Step 4, firstly constructing internal and external views; then a new multi-view feature fusion module based on learning is introduced, high-dimensional features are extracted and embedded into each view by utilizing two networks respectively, and then different views are spliced and fused by utilizing two full-connection layers, so that a fine and accurate signal diagram is generated.
Internal and external view configuration
And after the tensor restores the missing signal, obtaining a coarse-granularity signal coverage map of the designated area. Although tensors have a good spatial structure to mine the spatio-temporal information, the recovered signals in the same grid may differ significantly at different times due to the dynamic environment. The signal map is considered to be constant over a certain update period. However, it is inaccurate to average only the historical signal patterns at different times to obtain a final signal pattern that is coarse-grained. Because the external features (population, POI, road network) in adjacent grids are similar, the signals received in the grids also have a certain similarity, which is helpful for constructing a fine-grained signal graph. Therefore, to improve the accuracy of the signal diagram, we further realize the fusion of the internal and external features of the multiple views, and we regard the recovered signal distribution tensor and its feature view as the a view. The collected information, including the demographics of population, road network and POIs, is mapped to tensors as B-view.
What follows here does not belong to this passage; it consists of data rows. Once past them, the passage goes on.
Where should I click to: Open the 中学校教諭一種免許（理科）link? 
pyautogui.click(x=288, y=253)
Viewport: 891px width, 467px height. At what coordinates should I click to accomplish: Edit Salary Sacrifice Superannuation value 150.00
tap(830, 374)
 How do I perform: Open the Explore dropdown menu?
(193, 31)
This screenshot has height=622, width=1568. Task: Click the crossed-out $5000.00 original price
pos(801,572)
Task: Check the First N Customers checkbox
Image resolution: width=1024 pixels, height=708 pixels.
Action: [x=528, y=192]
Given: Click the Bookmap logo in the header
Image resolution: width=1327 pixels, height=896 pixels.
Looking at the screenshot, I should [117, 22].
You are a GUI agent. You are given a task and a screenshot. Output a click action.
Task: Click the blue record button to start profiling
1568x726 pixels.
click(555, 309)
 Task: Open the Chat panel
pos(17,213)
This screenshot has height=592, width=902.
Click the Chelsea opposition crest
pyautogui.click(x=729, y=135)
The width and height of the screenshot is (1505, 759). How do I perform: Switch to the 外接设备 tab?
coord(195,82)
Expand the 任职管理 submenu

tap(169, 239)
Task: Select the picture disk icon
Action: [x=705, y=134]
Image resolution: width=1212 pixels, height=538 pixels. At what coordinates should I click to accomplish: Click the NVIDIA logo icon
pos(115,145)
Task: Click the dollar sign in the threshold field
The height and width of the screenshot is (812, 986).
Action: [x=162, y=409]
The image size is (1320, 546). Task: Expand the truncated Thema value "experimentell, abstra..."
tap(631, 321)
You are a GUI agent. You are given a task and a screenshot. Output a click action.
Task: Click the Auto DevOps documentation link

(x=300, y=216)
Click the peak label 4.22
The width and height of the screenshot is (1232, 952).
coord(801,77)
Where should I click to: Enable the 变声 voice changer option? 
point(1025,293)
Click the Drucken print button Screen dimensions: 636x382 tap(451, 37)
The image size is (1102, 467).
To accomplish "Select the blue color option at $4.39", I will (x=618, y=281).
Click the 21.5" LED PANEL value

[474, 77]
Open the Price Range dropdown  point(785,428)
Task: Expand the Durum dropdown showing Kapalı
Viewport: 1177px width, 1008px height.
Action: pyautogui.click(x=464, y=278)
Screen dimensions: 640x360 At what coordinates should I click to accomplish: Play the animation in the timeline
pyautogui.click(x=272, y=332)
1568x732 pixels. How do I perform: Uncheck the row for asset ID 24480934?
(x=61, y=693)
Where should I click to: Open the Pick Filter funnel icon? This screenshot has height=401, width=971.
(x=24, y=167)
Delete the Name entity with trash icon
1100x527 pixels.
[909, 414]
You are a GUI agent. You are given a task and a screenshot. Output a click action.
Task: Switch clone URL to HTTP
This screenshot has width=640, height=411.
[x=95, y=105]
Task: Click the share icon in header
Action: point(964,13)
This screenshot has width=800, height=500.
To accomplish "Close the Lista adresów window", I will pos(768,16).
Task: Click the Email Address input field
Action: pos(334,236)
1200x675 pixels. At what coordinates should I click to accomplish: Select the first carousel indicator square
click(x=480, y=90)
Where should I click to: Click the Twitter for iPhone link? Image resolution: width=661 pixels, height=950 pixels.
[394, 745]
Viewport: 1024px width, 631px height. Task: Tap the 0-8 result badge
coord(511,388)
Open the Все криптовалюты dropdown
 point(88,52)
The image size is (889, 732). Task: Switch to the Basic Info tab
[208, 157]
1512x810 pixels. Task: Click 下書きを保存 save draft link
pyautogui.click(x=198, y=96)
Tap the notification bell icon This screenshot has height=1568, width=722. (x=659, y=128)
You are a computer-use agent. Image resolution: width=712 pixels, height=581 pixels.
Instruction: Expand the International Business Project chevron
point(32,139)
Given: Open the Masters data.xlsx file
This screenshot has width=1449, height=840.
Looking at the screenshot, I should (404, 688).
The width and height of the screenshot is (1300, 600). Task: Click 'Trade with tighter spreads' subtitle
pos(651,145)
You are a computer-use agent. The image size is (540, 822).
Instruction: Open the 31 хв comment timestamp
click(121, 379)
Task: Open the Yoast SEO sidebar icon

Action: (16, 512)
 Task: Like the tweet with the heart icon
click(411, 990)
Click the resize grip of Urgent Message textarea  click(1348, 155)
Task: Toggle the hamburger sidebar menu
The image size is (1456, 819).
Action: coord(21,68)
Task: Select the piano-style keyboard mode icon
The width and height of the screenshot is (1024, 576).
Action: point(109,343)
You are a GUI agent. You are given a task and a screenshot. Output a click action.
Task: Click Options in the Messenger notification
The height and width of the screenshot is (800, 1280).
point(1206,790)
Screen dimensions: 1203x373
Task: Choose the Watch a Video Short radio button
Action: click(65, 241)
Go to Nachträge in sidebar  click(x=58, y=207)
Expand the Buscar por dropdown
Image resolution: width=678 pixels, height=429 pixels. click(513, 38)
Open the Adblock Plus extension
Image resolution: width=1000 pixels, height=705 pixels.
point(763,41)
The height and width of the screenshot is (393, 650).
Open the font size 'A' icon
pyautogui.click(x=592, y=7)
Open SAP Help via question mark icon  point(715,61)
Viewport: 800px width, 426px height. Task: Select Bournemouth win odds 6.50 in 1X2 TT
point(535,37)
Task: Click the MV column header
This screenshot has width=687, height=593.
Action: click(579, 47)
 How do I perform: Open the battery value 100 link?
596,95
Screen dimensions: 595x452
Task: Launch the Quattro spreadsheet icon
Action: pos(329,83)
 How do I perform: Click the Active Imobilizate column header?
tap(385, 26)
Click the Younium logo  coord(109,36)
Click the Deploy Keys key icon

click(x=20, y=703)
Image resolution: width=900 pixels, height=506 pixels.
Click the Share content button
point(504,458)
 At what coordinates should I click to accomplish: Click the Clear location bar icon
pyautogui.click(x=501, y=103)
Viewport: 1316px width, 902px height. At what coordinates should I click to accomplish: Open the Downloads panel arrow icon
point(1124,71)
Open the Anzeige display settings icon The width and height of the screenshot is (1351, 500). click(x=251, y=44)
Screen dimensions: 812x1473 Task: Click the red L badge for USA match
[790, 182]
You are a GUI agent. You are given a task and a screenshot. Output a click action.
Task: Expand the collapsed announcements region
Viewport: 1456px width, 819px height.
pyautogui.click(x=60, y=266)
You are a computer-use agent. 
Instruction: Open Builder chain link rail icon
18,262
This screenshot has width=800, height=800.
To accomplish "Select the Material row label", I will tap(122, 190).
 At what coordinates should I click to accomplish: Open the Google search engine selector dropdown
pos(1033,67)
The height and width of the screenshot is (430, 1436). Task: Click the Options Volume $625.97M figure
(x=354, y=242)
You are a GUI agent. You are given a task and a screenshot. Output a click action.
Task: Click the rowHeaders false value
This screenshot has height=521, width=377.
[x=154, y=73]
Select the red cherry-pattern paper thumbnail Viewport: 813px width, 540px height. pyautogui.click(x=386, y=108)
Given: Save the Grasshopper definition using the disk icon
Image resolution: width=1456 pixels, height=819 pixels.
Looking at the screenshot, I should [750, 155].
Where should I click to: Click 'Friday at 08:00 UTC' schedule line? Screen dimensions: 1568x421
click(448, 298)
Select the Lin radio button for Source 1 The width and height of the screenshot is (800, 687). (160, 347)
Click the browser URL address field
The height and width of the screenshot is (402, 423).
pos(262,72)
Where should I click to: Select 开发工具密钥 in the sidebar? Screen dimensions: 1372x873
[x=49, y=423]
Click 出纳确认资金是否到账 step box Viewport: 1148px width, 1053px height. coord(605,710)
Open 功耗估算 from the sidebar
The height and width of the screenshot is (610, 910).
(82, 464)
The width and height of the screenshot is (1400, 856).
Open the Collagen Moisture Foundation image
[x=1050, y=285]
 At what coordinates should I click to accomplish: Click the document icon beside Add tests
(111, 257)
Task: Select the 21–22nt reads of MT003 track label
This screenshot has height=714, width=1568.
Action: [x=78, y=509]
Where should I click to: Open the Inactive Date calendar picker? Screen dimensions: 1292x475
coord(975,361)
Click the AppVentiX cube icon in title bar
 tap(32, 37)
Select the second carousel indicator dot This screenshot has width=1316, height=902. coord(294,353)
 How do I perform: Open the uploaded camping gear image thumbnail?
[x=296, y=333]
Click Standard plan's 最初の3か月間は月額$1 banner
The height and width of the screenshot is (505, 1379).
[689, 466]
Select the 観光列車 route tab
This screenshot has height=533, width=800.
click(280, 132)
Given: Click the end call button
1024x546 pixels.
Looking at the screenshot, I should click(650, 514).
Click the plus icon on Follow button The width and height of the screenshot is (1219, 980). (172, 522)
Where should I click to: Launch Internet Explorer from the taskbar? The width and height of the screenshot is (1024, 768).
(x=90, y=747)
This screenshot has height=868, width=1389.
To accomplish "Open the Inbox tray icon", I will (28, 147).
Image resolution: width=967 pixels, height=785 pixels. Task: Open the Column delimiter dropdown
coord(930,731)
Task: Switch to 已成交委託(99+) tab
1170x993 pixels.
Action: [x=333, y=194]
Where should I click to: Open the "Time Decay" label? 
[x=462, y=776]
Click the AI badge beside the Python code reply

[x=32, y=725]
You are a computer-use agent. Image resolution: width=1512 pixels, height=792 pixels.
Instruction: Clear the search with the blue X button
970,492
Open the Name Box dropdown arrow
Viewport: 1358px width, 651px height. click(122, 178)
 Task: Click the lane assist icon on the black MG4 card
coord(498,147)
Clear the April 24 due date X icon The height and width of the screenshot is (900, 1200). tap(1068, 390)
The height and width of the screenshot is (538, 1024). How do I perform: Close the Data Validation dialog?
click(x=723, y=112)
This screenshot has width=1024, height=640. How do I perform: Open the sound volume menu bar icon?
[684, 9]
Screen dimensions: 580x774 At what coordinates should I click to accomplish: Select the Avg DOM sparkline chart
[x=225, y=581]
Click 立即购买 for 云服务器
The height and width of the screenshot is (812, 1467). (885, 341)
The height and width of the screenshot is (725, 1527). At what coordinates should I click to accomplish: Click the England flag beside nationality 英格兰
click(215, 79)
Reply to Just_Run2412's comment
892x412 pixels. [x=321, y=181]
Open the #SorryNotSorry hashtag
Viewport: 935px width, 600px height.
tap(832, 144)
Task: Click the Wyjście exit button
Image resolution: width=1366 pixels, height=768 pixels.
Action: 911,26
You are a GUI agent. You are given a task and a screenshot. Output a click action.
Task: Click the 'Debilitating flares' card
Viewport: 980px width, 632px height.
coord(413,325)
Multi-viewpoint neural fusion
The network fusing the different views to construct the final signal diagram is shown in fig. 3. The method comprises the steps of firstly extracting and embedding high-dimensional features from each view by using two networks, and then splicing and fusing different views by using two full-connection layers to generate a fine and accurate signal diagram.
In fig. 4, for view a, a complete signal space-time characteristic is represented in tensor form. Dividing tensors into matrices, i.e. coarse-grained signal maps, according to the update period of the signal mapIntroducing an average pooling layer, integrating the features extracted from the historical signal map to obtain a fine-grained signal map +.>For the B view we propose a new context aware neural network, embed the distribution features of external features (population, road network and POI) and represent them with embedded vectors. Specifically, we first collect the external features and divide them by the same geographic space as the tensor. Then, to integrate these different types of background features, we embed these external feature sets for each small grid region to get embedded vectors of the background external features, enhancing the expressive power of the features. Finally, we connect this with fine-grained signal mapping, and then process it with convolution layer, enhancing the reconstruction process of external information.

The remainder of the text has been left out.